Indeed. Correctly stated.

There are clearly defined situations where a warrant is not necessary.

Well, unfortunately, not always clear, although sometimes clear. More often in the hard cases, it's downright fuzzy. Search and seizure law as a whole is really quite fuzzy apart from a few clear markers.

That is why, for example, the bag search on the subway is legal even though the NYPD does not have a warrant

Right, that was a "suspicionless" search, since having "reasonable suspicion" of wrongdoing can be enough to stop and frisk a suspect. Suspicionless searches are performed pursuant to a jurisprudence called "special needs searches".

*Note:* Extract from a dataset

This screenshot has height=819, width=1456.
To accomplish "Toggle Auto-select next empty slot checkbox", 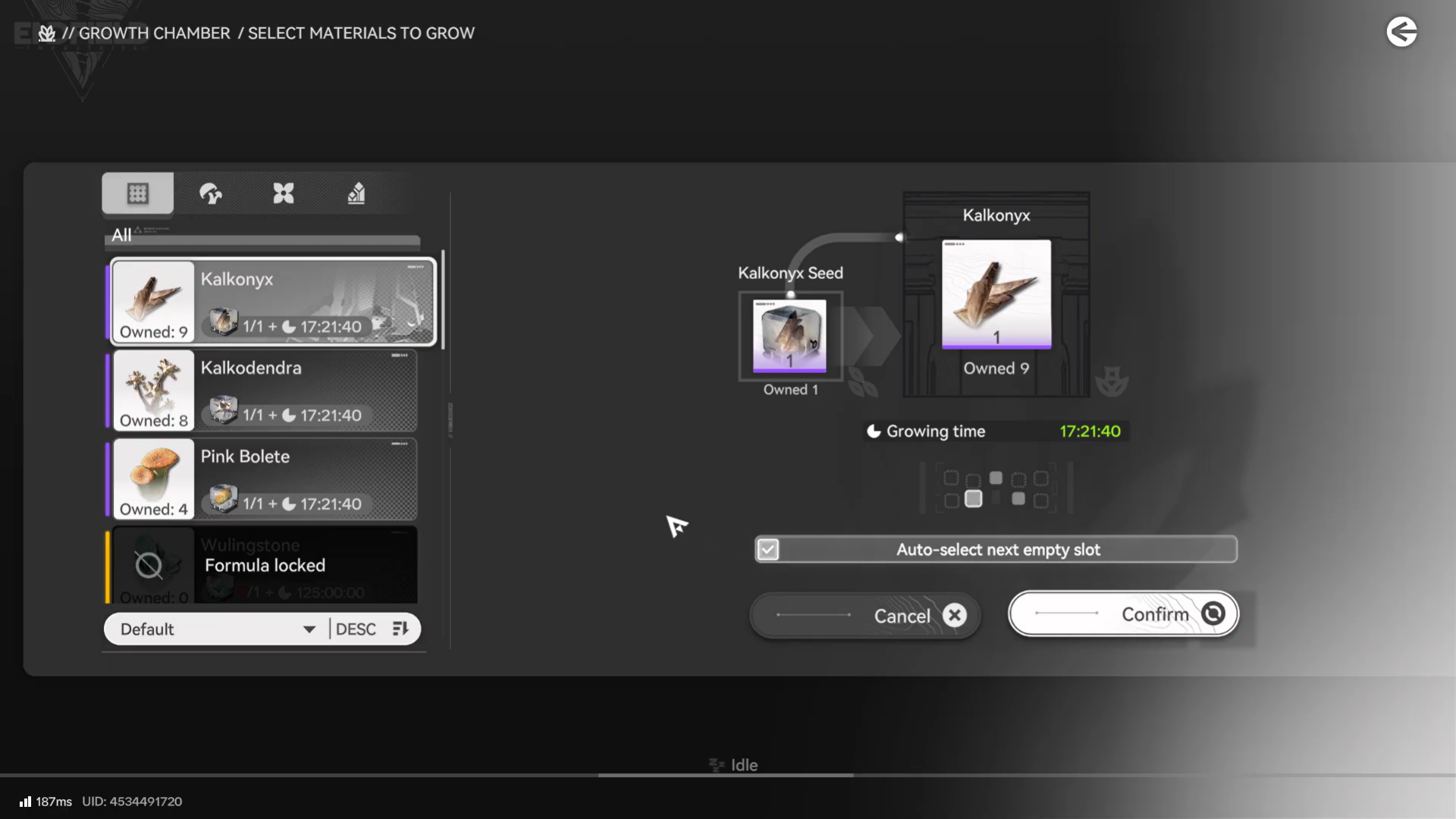I will tap(768, 549).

In the NYCT searches appeal, I thought that judges kinda bent over, to use the colloquial term, given the context. The evidence put up by the government that the search program is effective against terrorist attacks was just plain illogical, and I doubt the judges themselves actually believed it. There's no way that the City showed it was nearly as effective at deterring terrorist attacks via its program as, say, to rattle off some of the other special needs examples, border searches turn up illegal immigrants and contraband, or airport searches prevent (when properly conducted) importation of especially dangerous weapons on to aircraft. It's one thing to uphold a program that's doing its job, it's another thing to uphold a program that's basically conceded woefully inadequate in doing the job it's supposed to do. But the panel in that case - all three Democrats, as I recall - wasn't about to call the City's bluff. I think that's too bad, really, because courts really should not uphold ineffectual search regimes. Anyway, I thought the trial didn't focus enough on the empirical aspects of the case and on the question of whether the search program was more good PR than good policework.